The only thing I was able to do, is boil it down to an error that occurs in my with open()
statement, leading me to believe it's something about either the open()
mode, or the way I write my data to the file. I know this, since the above linked question's answer works fine on my machine.
I could, of course, use the subprocess module and call a pipe that dumps the print(status) to a file, but that can't be the solution to this?
Addendum
As requested, here's my console output.
Here's what the logger caught when I called logger.debug('status dump: %s', json.dumps(status))
.
Upvotes: 2
Views: 2242
Reputation: 160457
An initial observation I have to make (because it got frustrating when I tried to run this script):
Don't make your except clauses too broad, you catch everything (Including KeyboardInterrupt
) and make it hard to stop execution.
This is optionary, but it's good to add the appropriate interrupt:
except KeyboardInterrupt:
exit()
The second thing you are doing which is just making your life a bit harder is that not only are you catching everything using the bare except
; you are not printing the corresponding error.
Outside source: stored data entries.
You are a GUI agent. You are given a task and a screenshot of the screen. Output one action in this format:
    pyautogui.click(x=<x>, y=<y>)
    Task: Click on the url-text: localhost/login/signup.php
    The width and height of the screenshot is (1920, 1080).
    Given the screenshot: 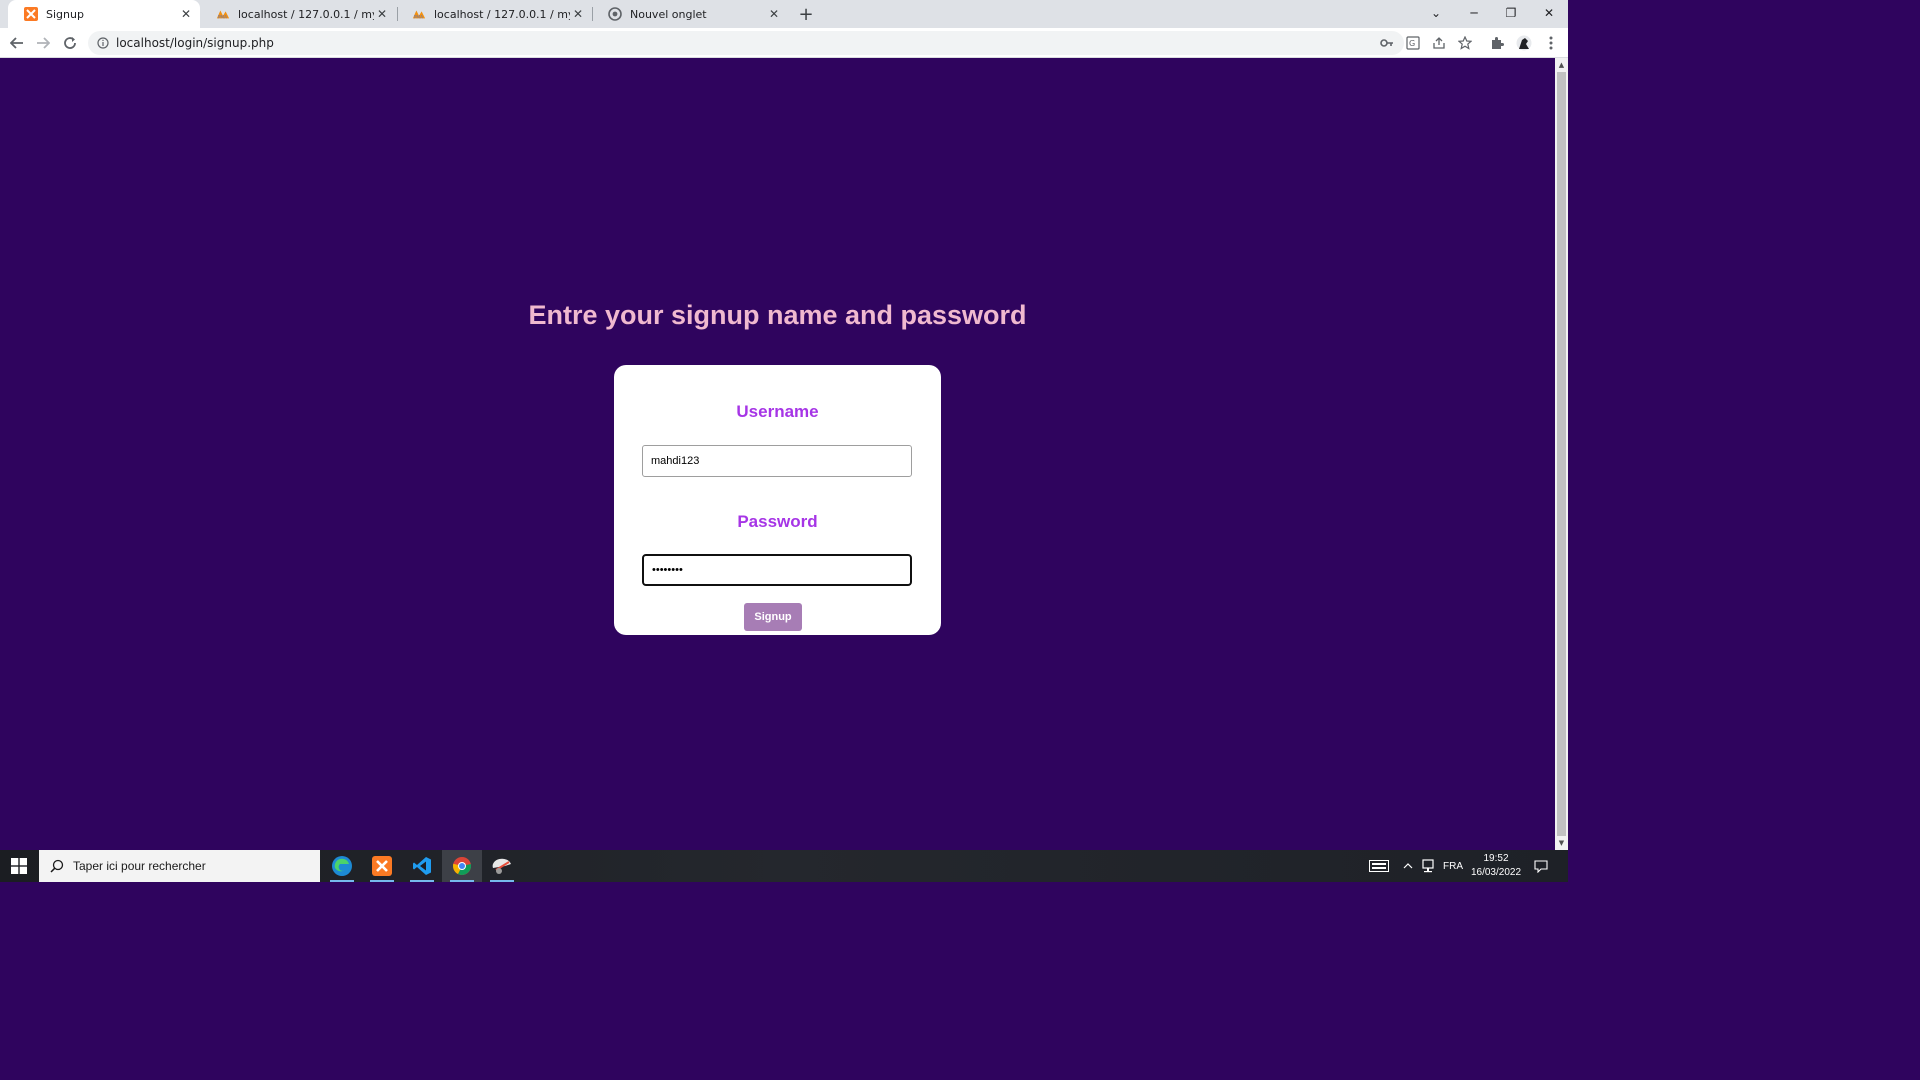 What is the action you would take?
    pyautogui.click(x=195, y=43)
Adding this will catch the culprit in this case, point you to the right direction and make your life so much easier.
except Exception as e:
print("Error: ", e)
print("Whoops, dicsonnected at %s. Retrying"
% datetime.datetime.now())
This outputs a (rather disgusting) message which essentially prints out the Status
object and ends with a line informing you that this object:
is not JSON serializable
This is somewhat logical since what we are dealing here isn't a json
object but, instead, a Status
object returned from tweepy.Stream
.
I have no idea why exactly the creator(s) of tweepy
have done this, a believe there's solid reasons behind it, but to solve your issue you can simply access the underlying .json
object:
json.dump(status._json, f)
Now, you should be good to go.
This seems to be an internal tweepy
issue relating to the transition from Python 2
to Python 3.x
. Specifically, in file streaming.py
:
File "/home/jim/anaconda/envs/Python3/lib/python3.5/site-packages/tweepy/streaming.py", line 171, in read_line
self._buffer += self._stream.read(self._chunk_size) <--
TypeError: Can't convert 'bytes' object to str implicitly
There has been a solution proposed (and according to the replies, working) on the tweepy
GitHub repository by user cozos suggesting:
In streaming.py:
I changed line
161
to:
self._buffer += self._stream.read(read_len).decode('ascii')
and line
171
to:
self._buffer += self._stream.read(self._chunk_size).decode('ascii')
and then reinstalled.
Even though I'm not sure what he means by 'reinstalled'.
Use tweepy
with Python 2.7.10
. It works like a charm.
Upvotes: 1